* **Extracted text**

□ □ □

Flaskaland
Tuesday, December 14, 2010
 
I was in the Bay Area in the summer of 1964, studying classical archaeology because that was something I was genuinely interested in. I met a number of people at that time. I'd encountered Robbie Basho, and I began meeting some of the people who worked at the local Pacifica radio station. Almost everyone was a volunteer there.

One person who'd I met casually one day was named Dave. He was from somewhere else (as was not unusual, as it seemed most people were from somewhere else in Berkeley). But he struck me as someone from the East Coast somehow because he wore a tan cotton raincoat like New Yorkers did and an English driving cap.

As I grew to know him a bit, he struck me as a little odd. Words would remind him of other things and he would connect them in conversation, and sometimes it was hard to relate and justify his associations.

"How did he get there?" I would wonder.

□ □ □

* **What to work on**
1. Answer these questions using the Flaskaland post:
(a) What subject was the writer studying in the Bay Area in the summer of 1964?
(b) What does the post say almost everyone at the local Pacifica radio station was?
(c) What two items of clothing made Dave seem to be from the East Coast?
2. Continue the Flaskaland post from its final line.

□ □ □

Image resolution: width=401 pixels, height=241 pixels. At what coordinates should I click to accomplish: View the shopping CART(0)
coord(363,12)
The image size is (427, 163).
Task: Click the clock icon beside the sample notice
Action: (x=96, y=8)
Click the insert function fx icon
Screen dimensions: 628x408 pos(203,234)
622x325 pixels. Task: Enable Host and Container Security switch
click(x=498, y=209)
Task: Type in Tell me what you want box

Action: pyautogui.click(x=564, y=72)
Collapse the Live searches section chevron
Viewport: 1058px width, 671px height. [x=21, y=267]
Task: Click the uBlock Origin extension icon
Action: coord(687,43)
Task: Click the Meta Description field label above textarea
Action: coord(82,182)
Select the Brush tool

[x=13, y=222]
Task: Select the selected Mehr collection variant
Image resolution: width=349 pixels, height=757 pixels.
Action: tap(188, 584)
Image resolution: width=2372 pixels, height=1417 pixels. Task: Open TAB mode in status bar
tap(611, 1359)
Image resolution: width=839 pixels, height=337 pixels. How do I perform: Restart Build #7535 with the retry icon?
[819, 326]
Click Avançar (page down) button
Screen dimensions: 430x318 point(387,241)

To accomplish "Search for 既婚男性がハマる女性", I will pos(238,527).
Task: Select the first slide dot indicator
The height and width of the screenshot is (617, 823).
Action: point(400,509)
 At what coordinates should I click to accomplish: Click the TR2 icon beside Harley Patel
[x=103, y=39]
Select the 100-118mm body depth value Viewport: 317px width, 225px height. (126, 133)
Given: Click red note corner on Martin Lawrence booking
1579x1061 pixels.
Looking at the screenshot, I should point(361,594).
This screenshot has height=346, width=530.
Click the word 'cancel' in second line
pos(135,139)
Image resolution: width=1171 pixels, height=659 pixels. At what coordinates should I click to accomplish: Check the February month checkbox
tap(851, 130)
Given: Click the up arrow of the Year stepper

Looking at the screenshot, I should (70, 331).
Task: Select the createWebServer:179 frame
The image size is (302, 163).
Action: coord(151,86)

□ □ □

* **Answers per task**
1.
(a) Classical archaeology.
(b) A volunteer.
(c) A tan cotton raincoat and an English driving cap.

2.
For instance, if you happened to mention the word "singer", he would launch into a discussion of "Springer", a German publishing company which as he continued in conversation he believed had dark and twisty Nazi connections which had deeper scarier roots in the Illuminati. That kind of stuff. But he'd never reveal all of these connections at once in a single line of conversation, they were too dark and scary to do that all at once.

Anyway, he took me into the station one day, and this happened to be the very day that a young student of Segovia named Carlos Barbosa Lima was in process of taping an in-studio performance. As it turned out, that was Lima's broadcast performance debut. The slightly built young guitarist came out to listen to his tape in one of the rooms in the studio, and he was horrified by what he heard. I was trying to encourage him, "People always are surprised by the sound of their voice the first time they're recorded" and the same is true for the guitar. I talked about Segovia and how Segovia said he would practice continuously, "If I go one day without practice, the audience doesn't notice it. If I go two days without practice, I notice it."

So the guitarist was standing there listening deeply to his tape squirming, almost saying "Oh dear ... Oh my GOD! Oh no, this is so very terrible .... " and Dave was a little antsy and would whistle along note for note with the piece as it played, to show he knew about classical music, and that whistling got on both the guitarist's and my own nerves so I would tell Dave to "sh-hh" and I'd put my index finger to my lips to tell him to be quiet.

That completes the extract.